## Exercise aim
Transcribe every line from the one containing "Switch to the Processes tab" through the end of the records below, exactly, but not the pictures.

[Saved entries]
======

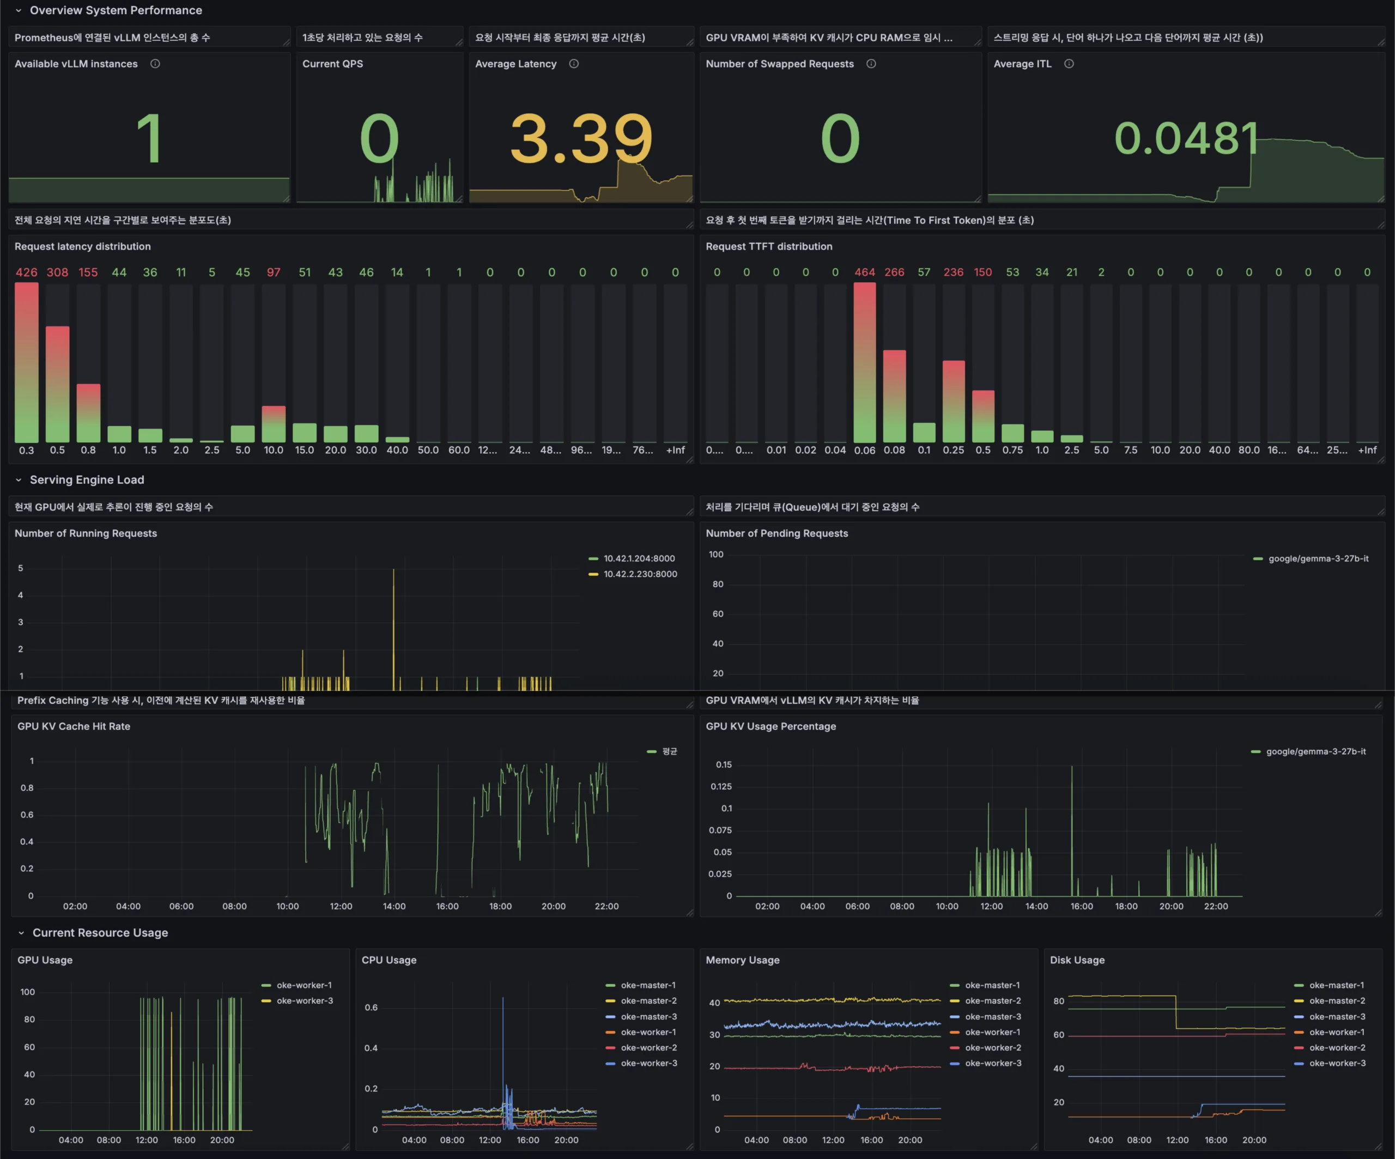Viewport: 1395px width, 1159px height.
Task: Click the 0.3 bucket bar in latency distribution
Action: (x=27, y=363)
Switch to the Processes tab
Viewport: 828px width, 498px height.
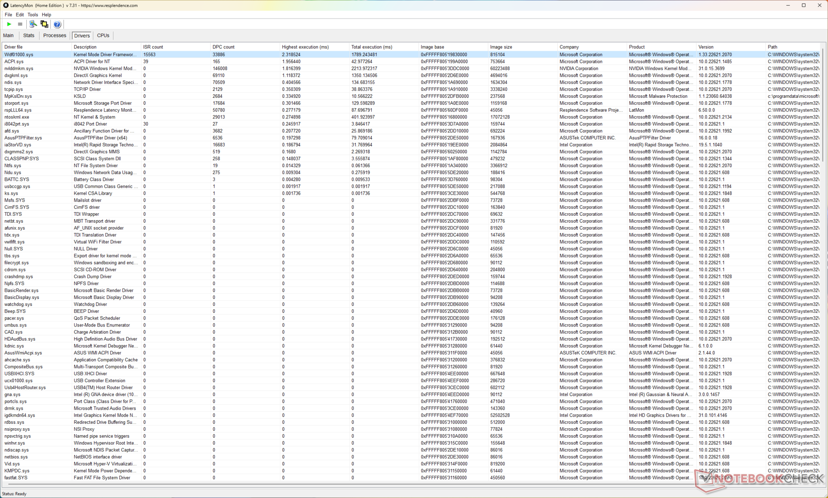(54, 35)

======

## Exercise solution
Switch to the Processes tab
Viewport: 828px width, 498px height.
(54, 35)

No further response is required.